- [Given exercise]: Swap "icon" for "symbol" and write out the material again, from the line with "How do I perform: Click the white" up to and including the line with "Action: [504, 137]". Leave everything else in those lines unchanged.

[Word and element locating data]
· · ·

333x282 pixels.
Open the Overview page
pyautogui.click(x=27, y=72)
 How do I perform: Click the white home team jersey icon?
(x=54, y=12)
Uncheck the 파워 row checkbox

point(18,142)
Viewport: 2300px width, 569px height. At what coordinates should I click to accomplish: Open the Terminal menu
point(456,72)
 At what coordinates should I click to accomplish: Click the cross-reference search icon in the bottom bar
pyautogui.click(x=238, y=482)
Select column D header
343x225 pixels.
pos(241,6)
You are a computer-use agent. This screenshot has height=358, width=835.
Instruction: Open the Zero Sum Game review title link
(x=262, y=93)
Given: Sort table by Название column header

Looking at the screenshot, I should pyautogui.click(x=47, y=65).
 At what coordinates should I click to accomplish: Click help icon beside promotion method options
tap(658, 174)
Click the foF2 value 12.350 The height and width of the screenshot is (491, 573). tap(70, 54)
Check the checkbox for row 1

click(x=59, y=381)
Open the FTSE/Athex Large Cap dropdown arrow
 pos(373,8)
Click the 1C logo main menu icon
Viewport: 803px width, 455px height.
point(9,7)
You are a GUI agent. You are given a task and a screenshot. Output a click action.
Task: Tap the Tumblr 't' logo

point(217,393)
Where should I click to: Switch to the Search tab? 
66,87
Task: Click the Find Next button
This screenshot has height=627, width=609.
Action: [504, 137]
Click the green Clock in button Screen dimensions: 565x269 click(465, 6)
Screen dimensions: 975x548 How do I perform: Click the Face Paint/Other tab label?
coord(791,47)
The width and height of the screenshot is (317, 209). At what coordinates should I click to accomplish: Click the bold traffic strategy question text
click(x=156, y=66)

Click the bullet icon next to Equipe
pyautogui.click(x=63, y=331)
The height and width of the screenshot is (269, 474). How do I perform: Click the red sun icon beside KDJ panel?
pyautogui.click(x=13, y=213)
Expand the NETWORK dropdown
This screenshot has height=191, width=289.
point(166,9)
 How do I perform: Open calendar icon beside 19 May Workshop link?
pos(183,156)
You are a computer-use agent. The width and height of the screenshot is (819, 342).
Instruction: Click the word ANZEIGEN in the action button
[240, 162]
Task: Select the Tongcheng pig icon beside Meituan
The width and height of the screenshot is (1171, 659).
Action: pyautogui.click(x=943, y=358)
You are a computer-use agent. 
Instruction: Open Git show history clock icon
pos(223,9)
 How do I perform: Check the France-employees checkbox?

· · ·

- [Task answer]:
 How do I perform: Click the white home team jersey symbol?
(x=54, y=12)
Uncheck the 파워 row checkbox

point(18,142)
Viewport: 2300px width, 569px height. At what coordinates should I click to accomplish: Open the Terminal menu
point(456,72)
 At what coordinates should I click to accomplish: Click the cross-reference search symbol in the bottom bar
pyautogui.click(x=238, y=482)
Select column D header
343x225 pixels.
pos(241,6)
You are a computer-use agent. This screenshot has height=358, width=835.
Instruction: Open the Zero Sum Game review title link
(x=262, y=93)
Given: Sort table by Название column header

Looking at the screenshot, I should pyautogui.click(x=47, y=65).
 At what coordinates should I click to accomplish: Click help symbol beside promotion method options
tap(658, 174)
Click the foF2 value 12.350 The height and width of the screenshot is (491, 573). tap(70, 54)
Check the checkbox for row 1

click(x=59, y=381)
Open the FTSE/Athex Large Cap dropdown arrow
 pos(373,8)
Click the 1C logo main menu symbol
Viewport: 803px width, 455px height.
point(9,7)
You are a GUI agent. You are given a task and a screenshot. Output a click action.
Task: Tap the Tumblr 't' logo

point(217,393)
Where should I click to: Switch to the Search tab? 
66,87
Task: Click the Find Next button
This screenshot has height=627, width=609.
Action: [504, 137]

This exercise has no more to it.